Mercator maps are Conformal (good for shapes/angles) but not Equal Area. It severely stretches areas near the poles. The Taiga would look disproportionately huge compared to the Amazon, misleading the viewer about the actual amount of forest cover.
22. Calculate: Convert Sydney Opera House Coordinates (33° 51' 24" S, 151° 12' 36" E) to Decimal Degrees.
  • Latitude (South is Negative): -(33 + 51/60 + 24/3600) = -(33 + 0.85 + 0.0067) = -33.8567
  • Longitude (East is Positive): 151 + 12/60 + 36/3600 = 151 + 0.2 + 0.01 = 151.21
23. Scenario: The "Fake Grass" Detective. A soccer field looks bright green (RGB) but has a very low NDVI (0.05). Why?
It is likely Artificial Turf (Plastic). While it reflects Green light (looking real to the eye), plastic does NOT have the cell structure to reflect Near-Infrared (NIR) light. Real grass would reflect NIR strongly, resulting in a high NDVI (> 0.6).
24. Scenario: Oil Spill Tracking. You need to monitor a rapidly spreading oil spill. Which two resolutions are critical?
  1. Temporal Resolution: Critical. You need images *every few hours or days* to see where the oil is moving. A 16-day revisit time is useless here.
  2. Spectral Resolution: Important. You need specific bands (Thermal/IR) to distinguish oil from water.
25. Scenario: Spy vs. Weather Satellite. Satellite A visits the same spot at the same time every day. Satellite B hovers over one spot constantly. Name their orbits.
  • Satellite A (Spy/Monitoring): Sun-Synchronous Orbit (Polar). Good for consistent lighting for comparisons.
  • Satellite B (Weather/Comms): Geostationary Orbit. Matches Earth's rotation to "stare" at one hemisphere.

📚 Glossary

Atmospheric Window Wavelengths of light that can pass through the atmosphere (e.g., visible light) without being absorbed.
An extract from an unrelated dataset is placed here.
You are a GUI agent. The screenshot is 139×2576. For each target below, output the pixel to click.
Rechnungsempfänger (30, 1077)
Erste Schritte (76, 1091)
Sensors are designed to look through these "windows."
Geoid The most accurate Earth model based on gravity/mean sea level. It is lumpy and irregular, unlike the smooth mathematical Ellipsoid.
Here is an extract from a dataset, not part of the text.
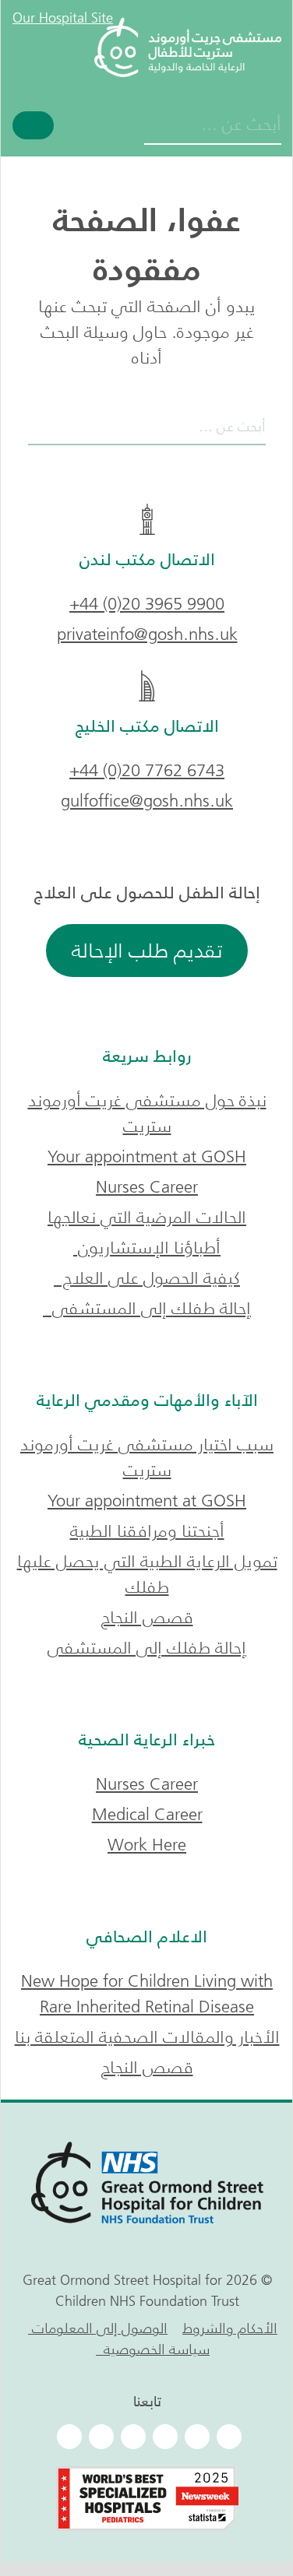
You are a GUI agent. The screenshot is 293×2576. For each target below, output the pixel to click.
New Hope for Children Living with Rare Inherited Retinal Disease (147, 1993)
Structure from Motion (SfM) A technique using drone photography (2D images) to build 3D models.
WGS 84 The standard "Ellipsoid" model used by GPS. It defines the coordinate system for the planet.
False Color Composite An image where bands are assigned to wrong colors (e.g., NIR displayed as Red) to highlight features like vegetation.
MAUP Modifiable Areal Unit Problem. The statistical bias that occurs when you aggregate data into arbitrary zones (like states).
Centrifugal Force The outward force caused by Earth's rotation, making it bulge at the equator (creating an Ellipsoid).
Geodetic Datum A reference system (like WGS 84) that positions the ellipsoid relative to Earth's center. Essential for GPS.
Point Cloud A massive collection of X,Y,Z points generated by LiDAR, representing the 3D surface of the world.
Map Algebra Math applied to raster pixels. Example: (Band 4 - Band 3) to calculate NDVI.
Boolean Logic True/False logic used in GIS analysis (e.g., Select pixels where Elevation > 100 AND Land Cover = 'Forest').
Impervious Surface Man-made surfaces (asphalt, concrete) that water cannot penetrate. High runoff, low NDVI.
Lambert Conformal Conic A "cone-based" projection best for areas extending East-West (like the USA or Tennessee).
Transverse Mercator A "cylinder-based" projection turned sideways, best for areas extending North-South (like Chile or UTM zones).
Equal Area Projection A map projection that maintains the correct relative sizes of areas (e.g., Albers Equal Area). Essential for density maps.
Equidistant Projection A map projection that maintains accurate distances from one or two specific points to all other points.
Conformal Projection A map projection that preserves local angles and shapes (e.g., Mercator). Grid lines intersect at 90 degrees.
Orthometric Height (H) The elevation above the Geoid (Mean Sea Level). This is the height found on topographic maps.
Ellipsoidal Height (h) The height above the reference ellipsoid. This is the raw height measured by a GPS receiver.